The family appears related to, or derived from, Oblivion based on dropper-stage and overlay similarities. Zimperium also uses the name Rokarolla in its reporting for the Android banking trojan component observed in the RedWing operation.

Tags

Why this matters

  • RedWing packages mobile-bank fraud as a rentable service: affiliates can build custom APKs and phishing-store pages through Telegram rather than writing malware.
  • The malware combines credential overlays, SMS / notification interception, Accessibility abuse, VNC-style live control, camera / microphone access, file collection, contact and call-log theft, location tracking, and DDoS capability.
  • Its C2 panel can customize target apps and overlay content, so defenders should not treat one static target list as complete.
  • Silent unconditional call forwarding through the *21* USSD path can defeat voice-based verification and bank fraud callbacks.

Delivery and operator model

Zimperium reports that RedWing operators distribute payloads through mobile-targeted phishing sites.

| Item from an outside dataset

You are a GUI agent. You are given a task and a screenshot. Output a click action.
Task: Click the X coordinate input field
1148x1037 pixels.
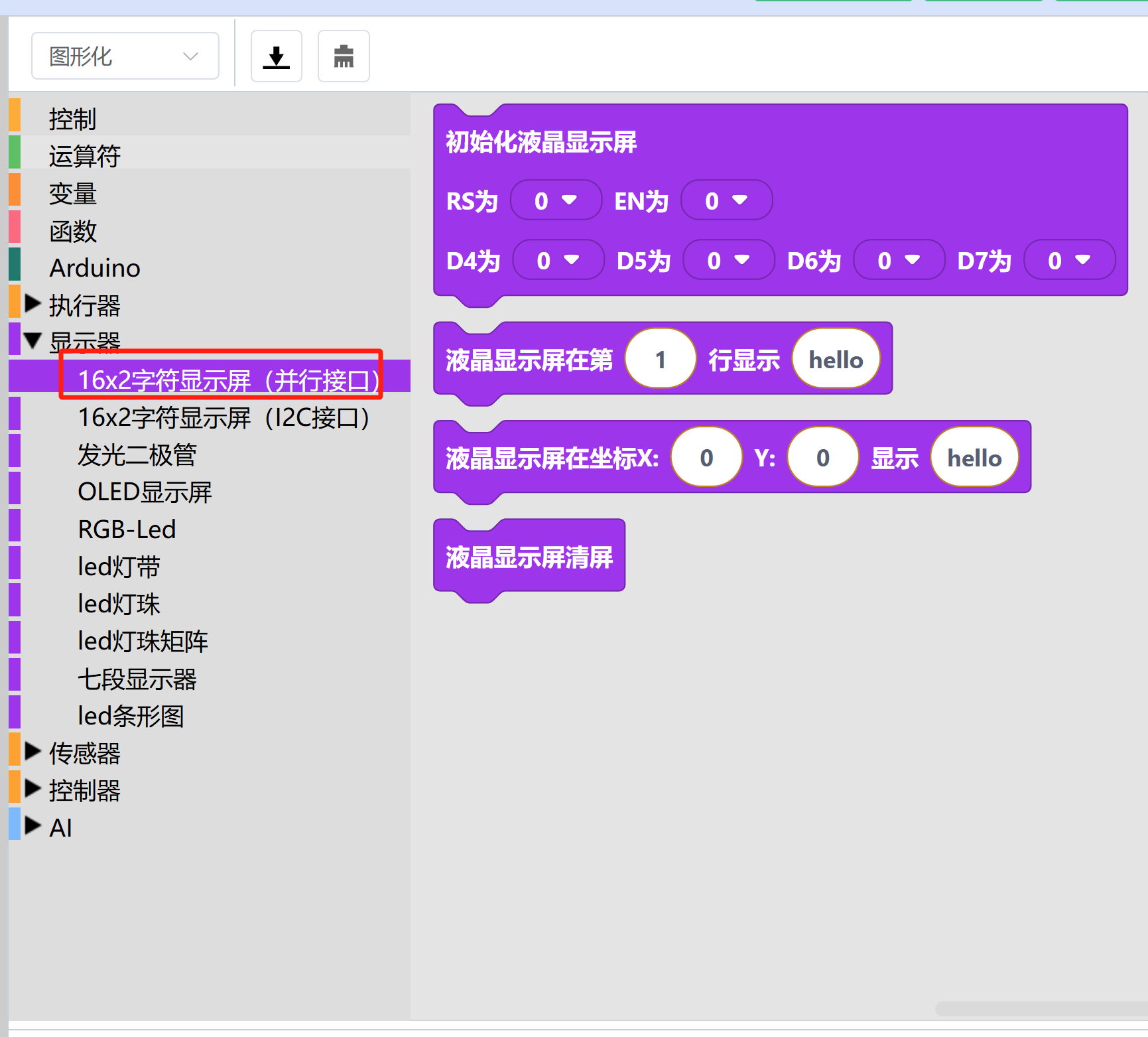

The dropper constructor can forge fake app-store pages that mimic Google Play, Galaxy Store, Huawei AppGallery / AppGallery-style flows, or fully custom landing pages with fake ratings, reviews, and download counts.

The MaaS backend includes:

  • a Telegram channel and bot-driven builder flow;
  • subscription tiers and referral discounts;
  • APK customization, obfuscation, and creation through Telegram;
  • a dropper constructor for tailoring the initial sideload lure;
  • a RAT / admin panel for payload configuration, permission telemetry, overlays, and live device control.

Capabilities

Reported RedWing / Rokarolla capabilities include:

  • harvesting SMS messages, contacts, call logs, files, device metadata, and location;
  • intercepting notifications and default-SMS app events;
  • abusing Android Accessibility Service for screen reading, UI monitoring, gestures, clicks, text entry, and sensitive-data capture;
  • displaying fake overlays over banking and cryptocurrency apps to collect credentials, PINs, card data, and one-time codes;
  • generating or changing custom injects from the C2/admin panel;
  • live screen streaming / VNC and remote screen locking;
  • hiding the application icon for persistence and evasion;
  • camera photo capture and microphone audio recording;
  • launching apps or URLs by package name / intent;
  • unconditional call forwarding through hidden USSD requests using *21* after receiving a call_forward_set command;
  • DDoS traffic generation from infected devices.

Zimperium observed RedWing telemetry where the implant reports permission state to C2, allowing the panel to decide which commands can run on the compromised device.

Defender notes

  • Treat Android devices used for banking, finance, executive communications, or workforce MFA as fraud-relevant endpoints, not just personal devices.
  • Hunt for sideloaded apps that request Accessibility, notification access, default-SMS status, overlay / draw-over permission, battery-optimization exemptions, contact / call-log access, and file-system access in staged onboarding flows.
  • Monitor for suspicious unconditional call-forwarding activation (*21*), especially after mobile phishing, sideloading, or Accessibility prompts.
  • For financial institutions, correlate mobile-device risk signals such as active screen sharing, overlay permission grants, Accessibility abuse, SMS interception, call-forwarding changes, and new device / IP login anomalies before approving high-risk transfers.
  • During response, preserve the APK / dropper, install source, phishing URL, Accessibility-service label and description, package name, granted permissions, C2 traffic, overlay target list, call-forwarding status, and related SMS / notification artifacts.
  • Do not rely only on static package names or hard-coded overlay targets; RedWing's builder and panel allow per-affiliate customization.